Could you restate exactly the lines that begin at the line with "At what coordinates" and end at the final line of the data?

===== Supplied records

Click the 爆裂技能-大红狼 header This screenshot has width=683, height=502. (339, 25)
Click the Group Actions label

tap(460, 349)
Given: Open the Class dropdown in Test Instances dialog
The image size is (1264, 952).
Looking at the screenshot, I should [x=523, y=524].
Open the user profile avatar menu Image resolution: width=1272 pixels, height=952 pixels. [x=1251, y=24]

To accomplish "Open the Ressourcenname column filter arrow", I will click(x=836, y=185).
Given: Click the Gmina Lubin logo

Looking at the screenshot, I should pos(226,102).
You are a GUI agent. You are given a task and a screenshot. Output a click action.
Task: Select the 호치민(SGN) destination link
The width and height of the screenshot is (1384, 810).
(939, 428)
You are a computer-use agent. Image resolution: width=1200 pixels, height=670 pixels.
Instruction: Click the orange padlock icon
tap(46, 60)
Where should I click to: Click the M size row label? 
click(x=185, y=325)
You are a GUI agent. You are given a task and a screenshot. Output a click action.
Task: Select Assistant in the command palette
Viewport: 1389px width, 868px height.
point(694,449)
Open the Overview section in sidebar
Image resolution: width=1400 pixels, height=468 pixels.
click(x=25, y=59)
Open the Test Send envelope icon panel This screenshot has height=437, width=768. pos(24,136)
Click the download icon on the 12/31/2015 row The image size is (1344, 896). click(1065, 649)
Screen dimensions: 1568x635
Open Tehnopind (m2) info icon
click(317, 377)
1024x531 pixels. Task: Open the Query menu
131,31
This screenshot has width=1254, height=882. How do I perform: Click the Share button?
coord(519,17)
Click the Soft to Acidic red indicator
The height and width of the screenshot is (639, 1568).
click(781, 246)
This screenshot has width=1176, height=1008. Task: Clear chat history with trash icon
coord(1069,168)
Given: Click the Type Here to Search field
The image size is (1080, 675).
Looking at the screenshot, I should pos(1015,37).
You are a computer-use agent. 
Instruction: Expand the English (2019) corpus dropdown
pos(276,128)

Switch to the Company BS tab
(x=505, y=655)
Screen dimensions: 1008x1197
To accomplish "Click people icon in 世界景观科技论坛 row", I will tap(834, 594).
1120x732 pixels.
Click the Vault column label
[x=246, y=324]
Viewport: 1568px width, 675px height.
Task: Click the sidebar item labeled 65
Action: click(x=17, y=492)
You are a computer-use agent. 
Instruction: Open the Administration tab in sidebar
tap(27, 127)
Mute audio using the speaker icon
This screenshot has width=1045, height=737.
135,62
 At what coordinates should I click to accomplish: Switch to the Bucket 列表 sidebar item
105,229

==========

# Exercise answer:
 At what coordinates should I click to accomplish: Switch to the Bucket 列表 sidebar item
105,229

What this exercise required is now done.